Experiment tracking with LightGBM#

In this tutorial you will train a model using the LightGBM framework and use the experiment tracking capabilities of Dataiku to log training runs (parameters, performance).

Prerequisites#

Performing the experiment#

The following code snippet provides a reusable example to train a simple gradient boosting model with these main steps:

(1) Specify the categorical and numeric features and the target variable.

(2) Using the categorical and continuous variables spcecified, set up a preprocessing Pipeline with two transformation steps. First, define a transformer to one-hot-encode categorical variables and then impute any missing values in continuous variables and rescale them in the other.

(3) Define a dictionary containing the search space for hyperparameter tuning. Then lay out a cross-validation strategy to train a classifier and evaluate the model. Log the parameters and resulting metrics as well as the models using Experiment Tracking feature, while looping over combinations of hyperparameters. The model artifact logged for the run is also a Pipeline called clf_pipeline that encapsulates the preprocessing and the model itself.

import dataiku
from lightgbm import LGBMClassifier
from sklearn.compose import ColumnTransformer
from sklearn.pipeline import Pipeline
from sklearn.impute import SimpleImputer
from sklearn.preprocessing import StandardScaler, OneHotEncoder 
from sklearn.model_selection import cross_validate, ParameterGrid, StratifiedKFold

# !! - Replace these values by your own - !!
USER_PROJECT_KEY = ""
USER_XPTRACKING_FOLDER_ID = ""
USER_EXPERIMENT_NAME = ""

GIVEN REQUEST A - Please edit the rows from the line containing "Given: Click the" through the end of the rows so that "Task" becomes "Instruction", with everything else unchanged. Leave the pictures out of your answer.
The rows have no connection to the LightGBM tutorial.

EXTRACTED ENTRIES -
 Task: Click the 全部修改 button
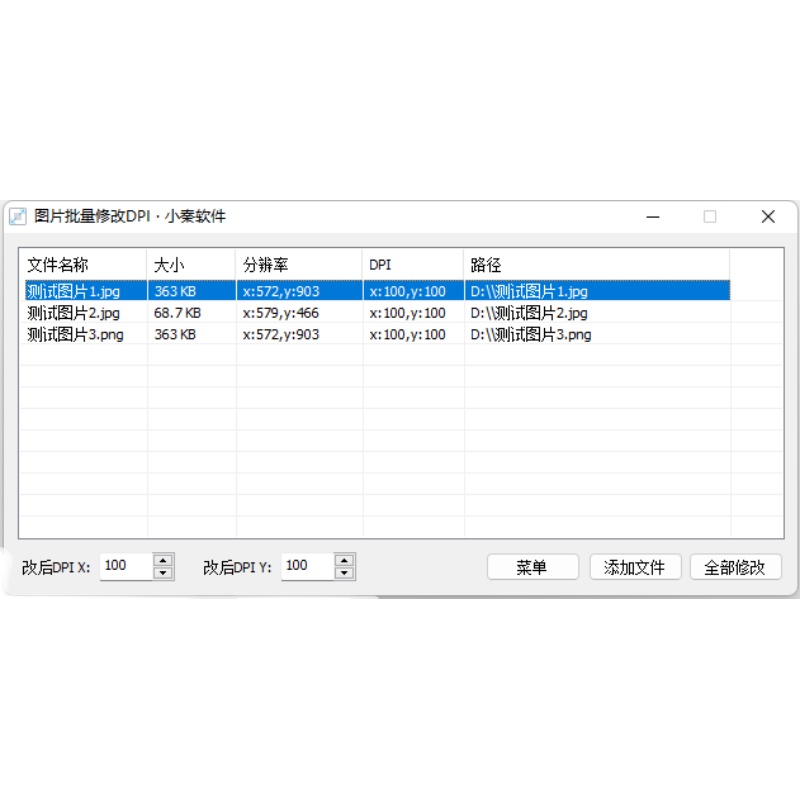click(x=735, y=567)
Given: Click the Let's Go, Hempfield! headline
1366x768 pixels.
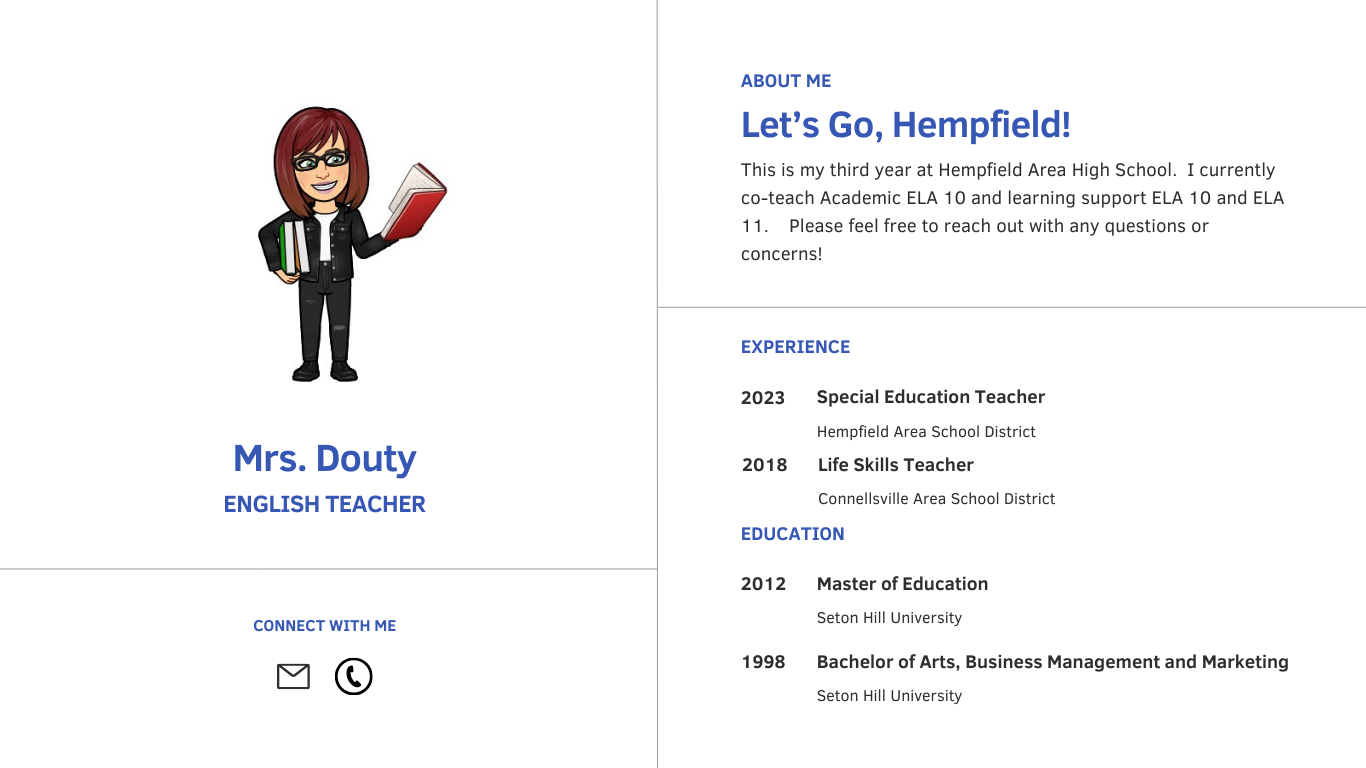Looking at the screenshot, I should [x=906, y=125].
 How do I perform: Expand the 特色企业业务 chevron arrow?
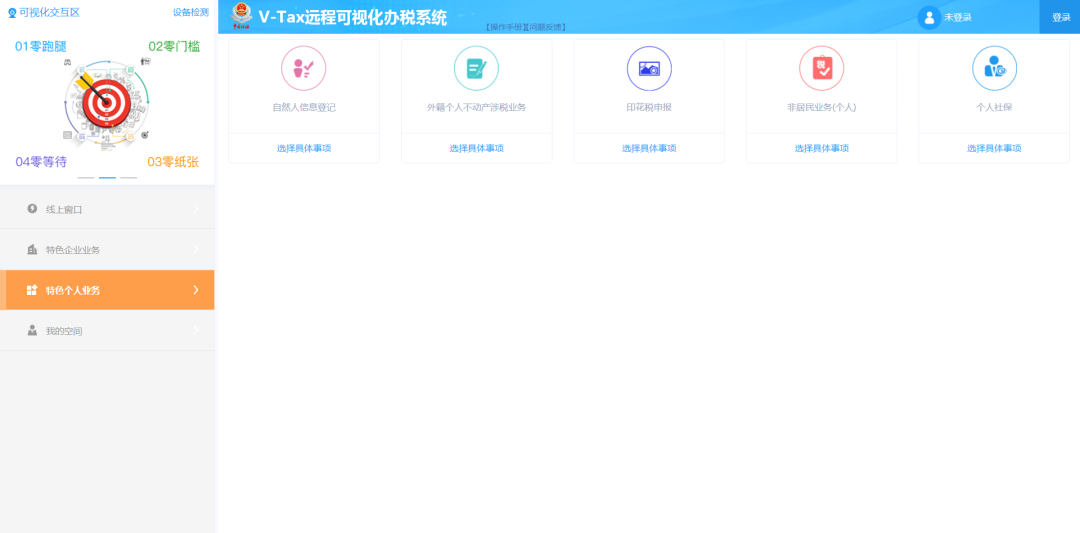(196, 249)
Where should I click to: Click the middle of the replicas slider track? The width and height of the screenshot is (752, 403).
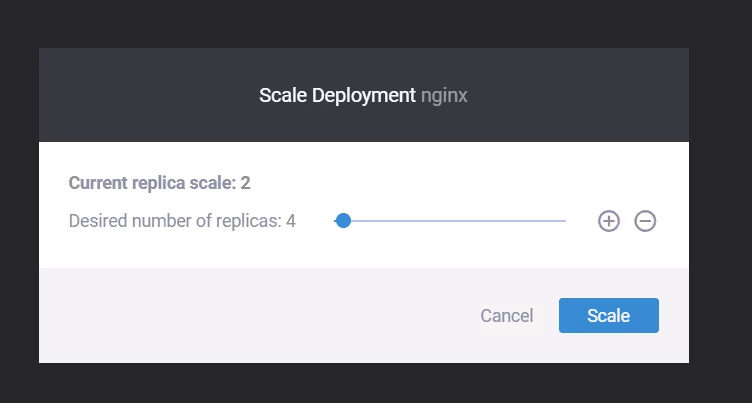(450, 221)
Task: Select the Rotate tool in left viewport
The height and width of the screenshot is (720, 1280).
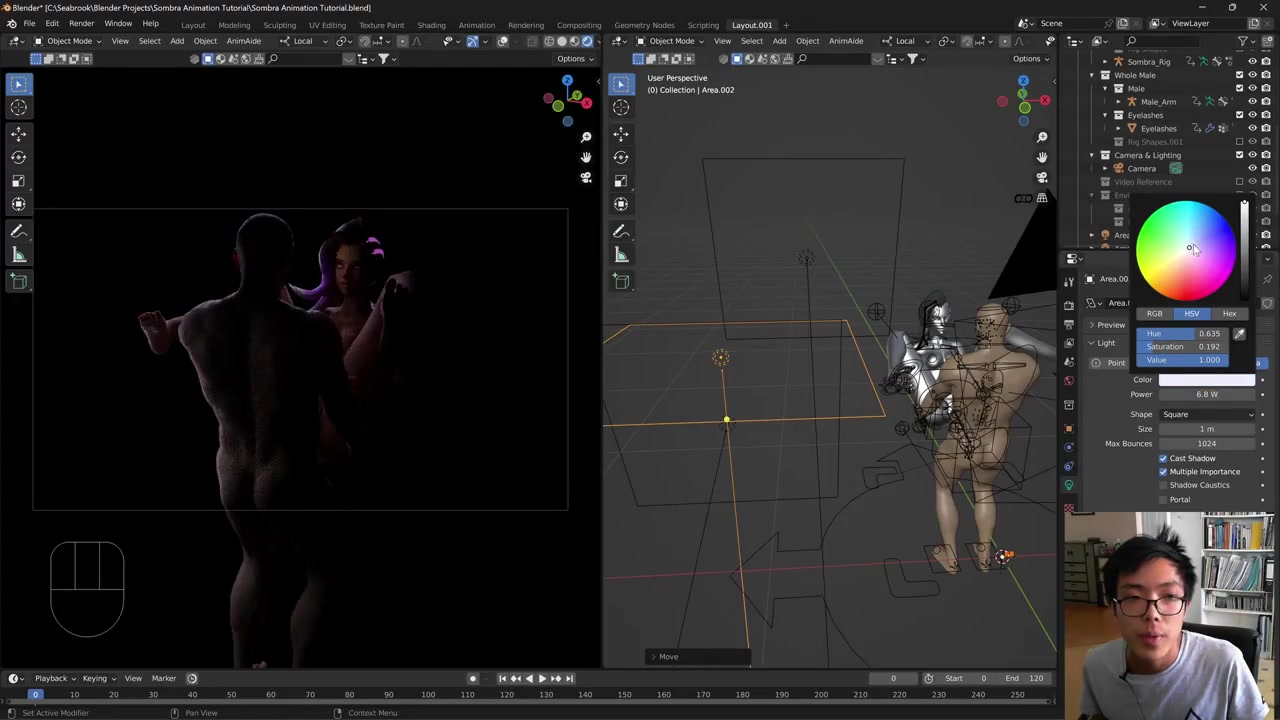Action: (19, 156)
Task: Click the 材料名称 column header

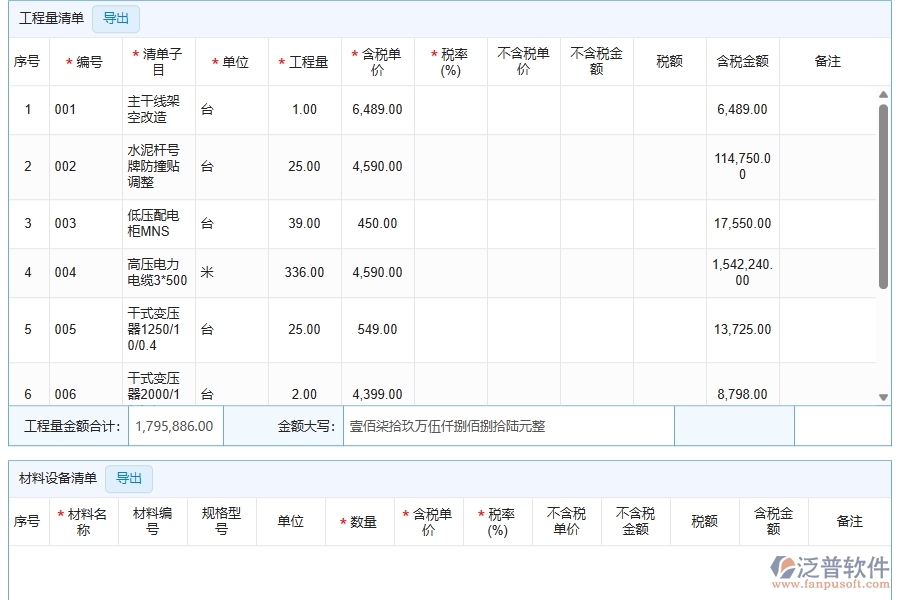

GIVEN REQUEST B - Continue the LightGBM tutorial from its last line onward.

TASK ANSWER A -
Given: Click the Let's Go, Hempfield! headline
1366x768 pixels.
Looking at the screenshot, I should [x=906, y=125].
 How do I perform: Expand the 特色企业业务 chevron arrow?
(196, 249)
Where should I click to: Click the middle of the replicas slider track? The width and height of the screenshot is (752, 403).
(450, 221)
Instruction: Select the Rotate tool in left viewport
The height and width of the screenshot is (720, 1280).
Action: (19, 156)
Instruction: Click the 材料名称 column header

TASK ANSWER B -
USER_TRAINING_DATASET = ""
USER_MLFLOW_CODE_ENV_NAME = ""

client = dataiku.api_client()
project = client.get_project(USER_PROJECT_KEY)

ds = dataiku.Dataset(USER_TRAINING_DATASET)
df = ds.get_dataframe()

# (1)
cat_features = ["job", "marital", "education", "default",
    "housing","loan", "month", "contact", "poutcome"]

num_features = ["age", "balance", "day", "duration", 
    "campaign", "pdays", "previous"]

target ="y"

X = df.drop(target, axis=1)
y = df[target]

# (2)
num_pipeline = Pipeline([
         ("impute", SimpleImputer(strategy="median")),
         ("scale", StandardScaler())
     ])
     
cat_transformer = OneHotEncoder(handle_unknown="ignore")

preprocessor = ColumnTransformer(
     transformers=[
         ("num", num_pipeline, num_features),
         ("cat", cat_transformer, cat_features),
     ],
     remainder="drop"
 )


# (3)
hparams_dict = {"learning_rate": [1e-3, 1e-4],
    "n_estimators": [250, 500, 1000],
    "seed": [47]
}

n_folds = 5
param_grid = ParameterGrid(hparams_dict)
cv = StratifiedKFold(n_splits=n_folds)

mf = project.get_managed_folder(USER_XPTRACKING_FOLDER_ID)
mlflow_extension = project.get_mlflow_extension()

with project.setup_mlflow(mf) as mlflow:
    mlflow.set_experiment(USER_EXPERIMENT_NAME)
    for hparams in param_grid:
        with mlflow.start_run() as run:
            run_id = run.info.run_id
            
            clf_pipeline = Pipeline(steps=
                    [("preprocessor", preprocessor), 
                     ("classifier", LGBMClassifier(**hparams))
                    ])
            scores = cross_validate(clf_pipeline, X, y, cv=cv, scoring='roc_auc')

            run_metric_mean = scores['test_score'].mean()
            mlflow.log_metric('train_mean_auc', run_metric_mean)

            for k,v in hparams.items():
                mlflow.log_param(k,v)

            mlflow.sklearn.log_model(sk_model=clf_pipeline, artifact_path='model')
            
            mlflow_extension.set_run_inference_info(run_id=run_id,
                prediction_type="BINARY_CLASSIFICATION",
                classes=['no', 'yes'],
                code_env_name=USER_MLFLOW_CODE_ENV_NAME,
                target=target)